None. It is the categorization that is the problem, facilitated to
some extent by the convenience of userboxes (the ease of typing {{user
bigendinan}} compared to "[[Category: Bigendian wikipedians]]).
Categorization people by skill or by services provided is a good use
of user boxes. But the beliefs and religions userboxes provide a
handy telephone book for people interested in pushing a point of view
an unscrupulous enough to spam user talk pages or contact likely
supporters by email.
The categories must die too.
But people have been doing that all along by making lists of like
minded users on their user pages, all watching the same articles,
setting up WikiProjects, etc.
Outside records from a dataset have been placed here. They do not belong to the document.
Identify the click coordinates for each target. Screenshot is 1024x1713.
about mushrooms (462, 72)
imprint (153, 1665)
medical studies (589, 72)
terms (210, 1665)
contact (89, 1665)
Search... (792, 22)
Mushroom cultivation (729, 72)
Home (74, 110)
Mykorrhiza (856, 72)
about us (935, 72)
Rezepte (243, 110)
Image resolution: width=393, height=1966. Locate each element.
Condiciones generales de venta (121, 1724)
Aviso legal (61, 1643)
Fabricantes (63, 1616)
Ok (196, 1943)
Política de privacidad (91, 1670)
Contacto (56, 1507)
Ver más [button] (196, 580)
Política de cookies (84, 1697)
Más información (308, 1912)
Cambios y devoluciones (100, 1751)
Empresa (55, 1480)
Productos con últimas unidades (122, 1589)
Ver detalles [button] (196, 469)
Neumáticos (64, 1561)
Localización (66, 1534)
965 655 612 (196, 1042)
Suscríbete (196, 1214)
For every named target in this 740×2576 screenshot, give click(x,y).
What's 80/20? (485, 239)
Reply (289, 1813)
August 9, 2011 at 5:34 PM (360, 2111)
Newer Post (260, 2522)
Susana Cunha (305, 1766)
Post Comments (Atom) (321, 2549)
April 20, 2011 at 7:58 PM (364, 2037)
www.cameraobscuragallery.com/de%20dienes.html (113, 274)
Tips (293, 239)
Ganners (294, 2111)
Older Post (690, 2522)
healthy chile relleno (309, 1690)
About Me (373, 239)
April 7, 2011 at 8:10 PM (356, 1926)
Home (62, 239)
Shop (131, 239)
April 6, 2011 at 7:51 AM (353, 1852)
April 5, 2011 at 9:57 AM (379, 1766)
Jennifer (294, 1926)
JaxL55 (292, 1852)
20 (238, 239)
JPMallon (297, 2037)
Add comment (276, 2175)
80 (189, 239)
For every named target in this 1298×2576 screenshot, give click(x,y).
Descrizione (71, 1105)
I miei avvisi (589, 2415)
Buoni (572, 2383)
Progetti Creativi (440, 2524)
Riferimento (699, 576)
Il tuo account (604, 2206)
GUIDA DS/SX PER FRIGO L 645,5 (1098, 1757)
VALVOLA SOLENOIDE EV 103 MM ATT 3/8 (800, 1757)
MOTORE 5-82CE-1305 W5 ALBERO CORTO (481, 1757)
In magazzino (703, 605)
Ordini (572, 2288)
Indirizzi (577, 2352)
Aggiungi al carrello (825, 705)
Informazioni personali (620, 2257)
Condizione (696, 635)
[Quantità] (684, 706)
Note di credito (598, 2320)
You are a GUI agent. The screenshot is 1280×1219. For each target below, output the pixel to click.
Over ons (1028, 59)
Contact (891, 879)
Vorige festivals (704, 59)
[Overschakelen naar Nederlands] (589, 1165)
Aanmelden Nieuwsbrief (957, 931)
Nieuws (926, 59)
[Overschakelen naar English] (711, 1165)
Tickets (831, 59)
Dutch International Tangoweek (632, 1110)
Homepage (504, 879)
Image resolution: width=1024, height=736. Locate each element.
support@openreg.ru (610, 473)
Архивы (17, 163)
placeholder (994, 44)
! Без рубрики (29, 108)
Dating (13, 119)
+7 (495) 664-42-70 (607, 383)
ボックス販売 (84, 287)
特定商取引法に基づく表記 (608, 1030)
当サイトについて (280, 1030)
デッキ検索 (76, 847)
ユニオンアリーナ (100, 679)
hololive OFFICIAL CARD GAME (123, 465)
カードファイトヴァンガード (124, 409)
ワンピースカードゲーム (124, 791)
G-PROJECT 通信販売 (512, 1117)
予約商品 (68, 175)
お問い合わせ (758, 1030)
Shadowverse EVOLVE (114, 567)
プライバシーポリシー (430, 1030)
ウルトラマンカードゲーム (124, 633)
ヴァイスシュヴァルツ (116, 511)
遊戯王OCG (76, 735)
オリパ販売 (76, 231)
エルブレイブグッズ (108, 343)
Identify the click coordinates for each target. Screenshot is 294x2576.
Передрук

I think the difference is that the
number of editors is now so large that some special-interest topics
can now have 20-30 who share a POV, many of whom are new and/or
have never had enough contact with the generalists to pick up the
right habits of thought. The userboxes look more like a symptom
rather than a cause.
It would be interesting to have some way in which specialists
can't form a "consensus" completely unilaterally, in the way that
university departments bring in members of other departments for
tenure evaluations and the like, trying to prevent inbreeding.